● **THE PROBLEM**
Retype each entry exactly.

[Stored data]
──────────
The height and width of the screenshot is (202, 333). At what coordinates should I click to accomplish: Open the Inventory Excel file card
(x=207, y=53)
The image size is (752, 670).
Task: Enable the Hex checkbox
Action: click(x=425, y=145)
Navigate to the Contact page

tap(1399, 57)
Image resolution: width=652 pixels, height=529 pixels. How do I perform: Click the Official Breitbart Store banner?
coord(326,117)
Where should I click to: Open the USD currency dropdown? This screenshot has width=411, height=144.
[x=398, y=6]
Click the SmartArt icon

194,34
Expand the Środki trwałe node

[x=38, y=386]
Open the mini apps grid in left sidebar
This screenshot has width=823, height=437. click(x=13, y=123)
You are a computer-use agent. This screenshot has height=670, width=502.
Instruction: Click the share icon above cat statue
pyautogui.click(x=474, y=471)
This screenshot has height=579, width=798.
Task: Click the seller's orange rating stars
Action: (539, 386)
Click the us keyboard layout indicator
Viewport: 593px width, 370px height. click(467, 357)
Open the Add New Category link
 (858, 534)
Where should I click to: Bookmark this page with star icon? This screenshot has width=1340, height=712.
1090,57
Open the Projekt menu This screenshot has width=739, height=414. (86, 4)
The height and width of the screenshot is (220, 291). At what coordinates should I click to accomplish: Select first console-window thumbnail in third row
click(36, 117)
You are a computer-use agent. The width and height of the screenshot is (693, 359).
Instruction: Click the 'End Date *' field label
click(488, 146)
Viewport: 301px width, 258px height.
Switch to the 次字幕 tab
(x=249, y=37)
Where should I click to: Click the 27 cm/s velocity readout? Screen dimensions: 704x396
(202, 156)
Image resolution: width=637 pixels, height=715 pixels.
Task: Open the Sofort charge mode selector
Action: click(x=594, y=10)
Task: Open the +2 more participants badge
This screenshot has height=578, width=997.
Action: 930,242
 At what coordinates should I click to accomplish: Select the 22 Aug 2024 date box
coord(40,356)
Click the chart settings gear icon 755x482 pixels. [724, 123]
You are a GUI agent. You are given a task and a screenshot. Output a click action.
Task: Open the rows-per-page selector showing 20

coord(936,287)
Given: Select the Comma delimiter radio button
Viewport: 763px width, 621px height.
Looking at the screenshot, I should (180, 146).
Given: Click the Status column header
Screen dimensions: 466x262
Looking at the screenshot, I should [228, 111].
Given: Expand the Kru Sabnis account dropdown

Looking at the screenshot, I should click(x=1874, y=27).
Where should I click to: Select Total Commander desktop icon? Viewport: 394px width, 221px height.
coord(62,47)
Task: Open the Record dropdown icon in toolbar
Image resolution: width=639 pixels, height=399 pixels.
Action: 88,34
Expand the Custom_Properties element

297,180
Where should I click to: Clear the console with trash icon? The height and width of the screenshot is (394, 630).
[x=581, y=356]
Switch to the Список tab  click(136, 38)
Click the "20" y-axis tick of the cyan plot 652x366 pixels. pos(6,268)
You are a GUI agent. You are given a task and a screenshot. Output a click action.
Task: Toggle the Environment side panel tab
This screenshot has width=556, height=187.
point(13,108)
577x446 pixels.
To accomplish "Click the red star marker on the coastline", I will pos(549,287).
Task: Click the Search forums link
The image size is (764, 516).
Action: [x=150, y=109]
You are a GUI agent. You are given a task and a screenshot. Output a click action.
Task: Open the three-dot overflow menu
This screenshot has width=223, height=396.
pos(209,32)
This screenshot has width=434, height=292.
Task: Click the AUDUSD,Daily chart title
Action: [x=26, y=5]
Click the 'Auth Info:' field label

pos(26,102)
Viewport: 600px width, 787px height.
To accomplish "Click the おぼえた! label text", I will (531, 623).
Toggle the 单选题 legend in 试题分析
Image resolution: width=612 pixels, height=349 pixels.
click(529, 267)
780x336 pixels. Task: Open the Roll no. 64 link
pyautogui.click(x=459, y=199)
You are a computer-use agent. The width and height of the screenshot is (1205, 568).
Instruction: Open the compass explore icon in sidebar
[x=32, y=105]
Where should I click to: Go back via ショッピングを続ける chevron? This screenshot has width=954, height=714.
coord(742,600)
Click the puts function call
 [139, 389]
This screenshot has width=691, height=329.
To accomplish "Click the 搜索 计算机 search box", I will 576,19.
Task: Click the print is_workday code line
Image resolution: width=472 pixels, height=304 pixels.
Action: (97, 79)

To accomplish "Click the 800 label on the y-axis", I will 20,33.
──────────
● **OUTPUT FOR THIS EXERCISE**
The height and width of the screenshot is (202, 333). At what coordinates should I click to accomplish: Open the Inventory Excel file card
(x=207, y=53)
The image size is (752, 670).
Task: Enable the Hex checkbox
Action: click(x=425, y=145)
Navigate to the Contact page

tap(1399, 57)
Image resolution: width=652 pixels, height=529 pixels. How do I perform: Click the Official Breitbart Store banner?
coord(326,117)
Where should I click to: Open the USD currency dropdown? This screenshot has width=411, height=144.
[x=398, y=6]
Click the SmartArt icon

194,34
Expand the Środki trwałe node

[x=38, y=386]
Open the mini apps grid in left sidebar
This screenshot has width=823, height=437. click(x=13, y=123)
You are a computer-use agent. This screenshot has height=670, width=502.
Instruction: Click the share icon above cat statue
pyautogui.click(x=474, y=471)
This screenshot has height=579, width=798.
Task: Click the seller's orange rating stars
Action: (539, 386)
Click the us keyboard layout indicator
Viewport: 593px width, 370px height. click(467, 357)
Open the Add New Category link
 (858, 534)
Where should I click to: Bookmark this page with star icon? This screenshot has width=1340, height=712.
1090,57
Open the Projekt menu This screenshot has width=739, height=414. (86, 4)
The height and width of the screenshot is (220, 291). At what coordinates should I click to accomplish: Select first console-window thumbnail in third row
click(36, 117)
You are a computer-use agent. The width and height of the screenshot is (693, 359).
Instruction: Click the 'End Date *' field label
click(488, 146)
Viewport: 301px width, 258px height.
Switch to the 次字幕 tab
(x=249, y=37)
Where should I click to: Click the 27 cm/s velocity readout? Screen dimensions: 704x396
(202, 156)
Image resolution: width=637 pixels, height=715 pixels.
Task: Open the Sofort charge mode selector
Action: click(x=594, y=10)
Task: Open the +2 more participants badge
This screenshot has height=578, width=997.
Action: 930,242
 At what coordinates should I click to accomplish: Select the 22 Aug 2024 date box
coord(40,356)
Click the chart settings gear icon 755x482 pixels. [724, 123]
You are a GUI agent. You are given a task and a screenshot. Output a click action.
Task: Open the rows-per-page selector showing 20

coord(936,287)
Given: Select the Comma delimiter radio button
Viewport: 763px width, 621px height.
Looking at the screenshot, I should (180, 146).
Given: Click the Status column header
Screen dimensions: 466x262
Looking at the screenshot, I should [228, 111].
Given: Expand the Kru Sabnis account dropdown

Looking at the screenshot, I should click(x=1874, y=27).
Where should I click to: Select Total Commander desktop icon? Viewport: 394px width, 221px height.
coord(62,47)
Task: Open the Record dropdown icon in toolbar
Image resolution: width=639 pixels, height=399 pixels.
Action: 88,34
Expand the Custom_Properties element

297,180
Where should I click to: Clear the console with trash icon? The height and width of the screenshot is (394, 630).
[x=581, y=356]
Switch to the Список tab  click(136, 38)
Click the "20" y-axis tick of the cyan plot 652x366 pixels. pos(6,268)
You are a GUI agent. You are given a task and a screenshot. Output a click action.
Task: Toggle the Environment side panel tab
This screenshot has width=556, height=187.
point(13,108)
577x446 pixels.
To accomplish "Click the red star marker on the coastline", I will pos(549,287).
Task: Click the Search forums link
The image size is (764, 516).
Action: [x=150, y=109]
You are a GUI agent. You are given a task and a screenshot. Output a click action.
Task: Open the three-dot overflow menu
This screenshot has width=223, height=396.
pos(209,32)
This screenshot has width=434, height=292.
Task: Click the AUDUSD,Daily chart title
Action: [x=26, y=5]
Click the 'Auth Info:' field label

pos(26,102)
Viewport: 600px width, 787px height.
To accomplish "Click the おぼえた! label text", I will (531, 623).
Toggle the 单选题 legend in 试题分析
Image resolution: width=612 pixels, height=349 pixels.
click(529, 267)
780x336 pixels. Task: Open the Roll no. 64 link
pyautogui.click(x=459, y=199)
You are a computer-use agent. The width and height of the screenshot is (1205, 568).
Instruction: Open the compass explore icon in sidebar
[x=32, y=105]
Where should I click to: Go back via ショッピングを続ける chevron? This screenshot has width=954, height=714.
coord(742,600)
Click the puts function call
 [139, 389]
This screenshot has width=691, height=329.
To accomplish "Click the 搜索 计算机 search box", I will 576,19.
Task: Click the print is_workday code line
Image resolution: width=472 pixels, height=304 pixels.
Action: (97, 79)

To accomplish "Click the 800 label on the y-axis", I will 20,33.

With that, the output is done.